纳米陶瓷颗粒/铝基复合材料常规凝固中，因受颗粒尺寸及熔体热/溶质扩散等效应制约，颗粒易偏聚于α-Al晶界，致使材料塑韧性显著降低。基于此，本项目提出超声辅助合金凝固诱导颗粒晶内分布进而提高合金强韧性的学术思想。以纳米TiB2/Al(Si)复合材料为研究对象，在其凝固中引入超声并辅以数值模拟，研究超声诱导TiB2晶内分布的动力学机制及其对熔体成分、工艺因素等的响应特性，并探究其强韧化机理。主要研究内容为：1）研究超声诱致熔体过冷及其温度/溶质场变化特征并揭示其诱发α-Al在TiB2上形核动力学机制；2）阐明α-Al长大阶段超声诱使TiB2被固液界面捕获作用机制并提出相应动力学判据；3）研究TiB2纳米尺度效应及晶内/界分布特征对合金强韧化的影响机制并构建“超声-颗粒分布-合金强韧化”关联模型。本项目实施有助于明晰超声下纳米颗粒在合金凝固中的行为特征，为铝合金强韧化提供新的设计方法和理论指导。

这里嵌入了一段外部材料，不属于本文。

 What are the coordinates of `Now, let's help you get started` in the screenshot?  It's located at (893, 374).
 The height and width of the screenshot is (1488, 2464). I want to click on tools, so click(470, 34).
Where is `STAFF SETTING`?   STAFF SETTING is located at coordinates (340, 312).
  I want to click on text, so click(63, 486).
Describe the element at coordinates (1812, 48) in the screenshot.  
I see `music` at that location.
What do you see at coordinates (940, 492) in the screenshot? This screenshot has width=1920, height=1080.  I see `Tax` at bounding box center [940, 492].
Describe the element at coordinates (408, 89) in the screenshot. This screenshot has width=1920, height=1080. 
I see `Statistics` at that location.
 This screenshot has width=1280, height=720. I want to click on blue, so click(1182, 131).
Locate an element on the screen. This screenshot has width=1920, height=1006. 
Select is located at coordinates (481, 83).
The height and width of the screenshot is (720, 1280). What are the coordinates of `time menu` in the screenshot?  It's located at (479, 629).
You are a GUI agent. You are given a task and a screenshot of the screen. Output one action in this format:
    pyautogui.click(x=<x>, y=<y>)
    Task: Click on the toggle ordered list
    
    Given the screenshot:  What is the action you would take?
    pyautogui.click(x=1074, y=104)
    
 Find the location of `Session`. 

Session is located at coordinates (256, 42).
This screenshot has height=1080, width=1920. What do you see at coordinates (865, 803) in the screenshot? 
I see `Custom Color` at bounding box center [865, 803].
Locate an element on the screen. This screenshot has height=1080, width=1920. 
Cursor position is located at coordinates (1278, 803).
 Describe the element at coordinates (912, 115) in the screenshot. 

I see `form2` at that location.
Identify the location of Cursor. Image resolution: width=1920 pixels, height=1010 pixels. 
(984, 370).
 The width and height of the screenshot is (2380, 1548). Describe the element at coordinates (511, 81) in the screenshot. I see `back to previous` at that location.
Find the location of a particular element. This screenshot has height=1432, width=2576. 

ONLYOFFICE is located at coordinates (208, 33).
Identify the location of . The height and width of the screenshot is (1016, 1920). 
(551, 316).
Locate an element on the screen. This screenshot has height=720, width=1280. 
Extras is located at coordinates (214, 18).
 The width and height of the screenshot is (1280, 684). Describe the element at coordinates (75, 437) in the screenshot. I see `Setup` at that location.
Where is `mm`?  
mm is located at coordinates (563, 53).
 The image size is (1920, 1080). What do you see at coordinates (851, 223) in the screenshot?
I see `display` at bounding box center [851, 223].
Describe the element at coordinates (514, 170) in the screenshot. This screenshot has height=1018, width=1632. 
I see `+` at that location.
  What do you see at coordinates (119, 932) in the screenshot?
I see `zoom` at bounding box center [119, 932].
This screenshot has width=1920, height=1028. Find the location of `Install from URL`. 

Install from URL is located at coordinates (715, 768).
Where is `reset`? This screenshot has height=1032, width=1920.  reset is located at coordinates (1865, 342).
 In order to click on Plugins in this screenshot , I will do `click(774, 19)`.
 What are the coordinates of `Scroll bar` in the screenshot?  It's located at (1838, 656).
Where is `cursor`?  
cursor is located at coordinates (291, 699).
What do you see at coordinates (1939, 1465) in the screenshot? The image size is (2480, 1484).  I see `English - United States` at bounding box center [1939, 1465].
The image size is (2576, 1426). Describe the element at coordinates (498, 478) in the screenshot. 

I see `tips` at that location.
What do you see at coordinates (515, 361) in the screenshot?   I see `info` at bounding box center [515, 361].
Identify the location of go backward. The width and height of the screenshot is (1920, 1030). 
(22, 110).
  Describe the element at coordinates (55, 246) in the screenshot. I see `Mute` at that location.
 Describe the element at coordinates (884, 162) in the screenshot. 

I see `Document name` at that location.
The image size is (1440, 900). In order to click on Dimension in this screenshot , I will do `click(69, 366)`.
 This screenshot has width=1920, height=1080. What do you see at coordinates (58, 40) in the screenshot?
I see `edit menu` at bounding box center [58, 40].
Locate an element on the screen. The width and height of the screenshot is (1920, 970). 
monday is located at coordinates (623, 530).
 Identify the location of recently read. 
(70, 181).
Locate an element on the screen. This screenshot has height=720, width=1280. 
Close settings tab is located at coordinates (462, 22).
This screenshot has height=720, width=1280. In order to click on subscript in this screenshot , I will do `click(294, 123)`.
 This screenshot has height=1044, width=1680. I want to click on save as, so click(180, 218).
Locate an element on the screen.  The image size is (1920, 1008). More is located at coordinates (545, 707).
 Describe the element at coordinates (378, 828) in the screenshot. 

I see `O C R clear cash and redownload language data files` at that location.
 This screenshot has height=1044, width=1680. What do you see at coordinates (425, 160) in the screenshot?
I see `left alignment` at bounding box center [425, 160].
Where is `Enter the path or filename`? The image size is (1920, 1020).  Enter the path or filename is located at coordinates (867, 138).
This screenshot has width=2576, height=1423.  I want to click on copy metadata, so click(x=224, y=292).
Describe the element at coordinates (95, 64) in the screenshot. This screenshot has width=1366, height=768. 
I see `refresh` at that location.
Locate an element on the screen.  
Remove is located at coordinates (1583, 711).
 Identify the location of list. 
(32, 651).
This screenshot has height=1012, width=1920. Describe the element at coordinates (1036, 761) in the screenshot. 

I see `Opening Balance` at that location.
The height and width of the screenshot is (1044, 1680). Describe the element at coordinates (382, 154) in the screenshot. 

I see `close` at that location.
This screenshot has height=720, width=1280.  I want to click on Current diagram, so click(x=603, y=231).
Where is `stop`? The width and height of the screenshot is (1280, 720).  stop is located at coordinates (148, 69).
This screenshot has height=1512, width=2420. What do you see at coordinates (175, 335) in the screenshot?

Due to the size effect of nano-ceramic particles as well as the heat effect and solute diffusion effect of the melt, the particles easily aggregate at the α-Al grain boundaries during the normal solidification of nano-creamic particle/Al matrix composites, leading to the significant decrease in ductility for the Al alloys. Based on which, this project proposes an academic thought that improves both the strength and ductility of the Al alloys by the intragranular distribution of particles induced by ultrasound-assisted solidification. This project focuses on the nano-TiB2/Al (Si) system, and plans to introduce ultrasound in the melts during the solidification. By combining simulation, the dynamic mechanism of ultrasound-induced intragranular distribution of TiB2 particles and its response characteristics to the melt composition and process factors, as well as the mechanisms of strength and ductility of composites, will be explored. The main research content includes:1) studying the effects of ultrasound-induced melt undercooling and the changes of the temperature/solute fields on the nucleation of α-Al and further reveal the dynamic mechanism of ultrasound-induced α-Al nucleation; 2) illuminating the mechanism of ultrasound-induced TiB2 particles engulfment by the solid/liquid interface in the stage of α-Al growth, and proposing a related kinetic criterion; 3) studying the nano-size effect of TiB2 particles and the influence distribution rules of TiB2 particles within the grains/along grain boundaries on the strength and ductility of composites, and building the correlation model of “ultrasound-particle distribution-strength and ductility of alloys”. The implementation of this project is helpful for understanding the behavior characteristics of nano-particles in the melt during the solidification under ultrasound and is expected to provide a novel design method and theoretical guidance for improving the strength and ductility of Al alloys.